To compare pollen traits among pollen sources, we developed statistical models estimating the means and standard deviations of trait distributions of pollen grains from different pollen sources. The estimations for pollen sampled from insects were performed with a single model that included individual insects as a random factor. The models for pollen from flowers included plants and flowers as random factors. For pairwise comparisons between pollen sources, posterior distributions of differences between the means of trait distributions were estimated for all pairs of pollen sources using the MCMC samples. A gamma sampling distribution was used for both pollen grain spine length and pollen grain diameter.
To test for the effects of pollen traits on the probability of pollen collection from the bodies to the corbiculae/scopae of bees, we ran separate multiple logistic regressions by the bee group.

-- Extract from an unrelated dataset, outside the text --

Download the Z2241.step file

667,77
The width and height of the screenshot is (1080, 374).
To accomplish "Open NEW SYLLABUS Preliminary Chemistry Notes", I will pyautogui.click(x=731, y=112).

We used only the pollen data where pollen was sampled from both the bodies and corbiculae/scopae of the same individual bees. The multiple regression models included whether pollen was collected or not as an outcome variable (1.0 for pollen collected into the corbiculae/scopae, and 0.0 for pollen remaining on the bodies), standardized spine length and diameter as predictors and the interaction of the predictors. We also incorporated the quadratic terms of both predictors in the models to distinguish whether the collection probability was highest at an extreme or intermediate pollen trait. When the estimate of a quadratic term was negative, we estimated an intermediate pollen trait value achieving the highest collection probability using the MCMC samples. The regression models also included individual bees as a random factor. A Bernoulli sampling distribution was used with a logit link function.

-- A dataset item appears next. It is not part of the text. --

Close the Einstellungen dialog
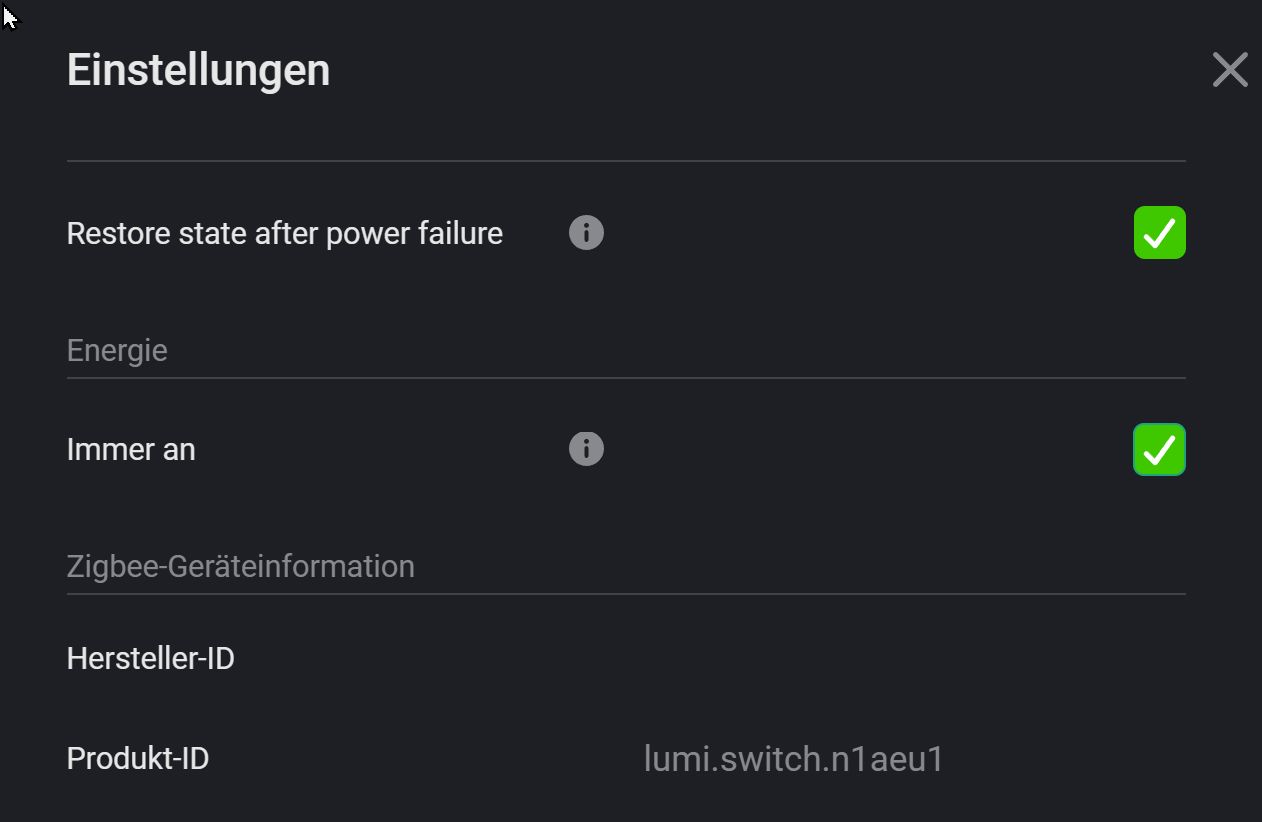This screenshot has width=1262, height=822. (1229, 70)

To compare W. hortensis pollen percentages among pollen sources, we developed statistical models estimating W. hortensis pollen percentages from different pollen sources. A beta-binomial sampling distribution, which allowed us to account for overdispersed count data (Gelman and Hill 2007), was applied to the numbers of W. hortensis and heterospecific pollen grains with a logit link function. The estimations for pollen sampled from pollen sources to be compared were performed with a single model. For pairwise comparisons between pollen sources, posterior distributions of differences between the W. hortensis pollen percentages were estimated for all pairs of pollen sources using the MCMC samples.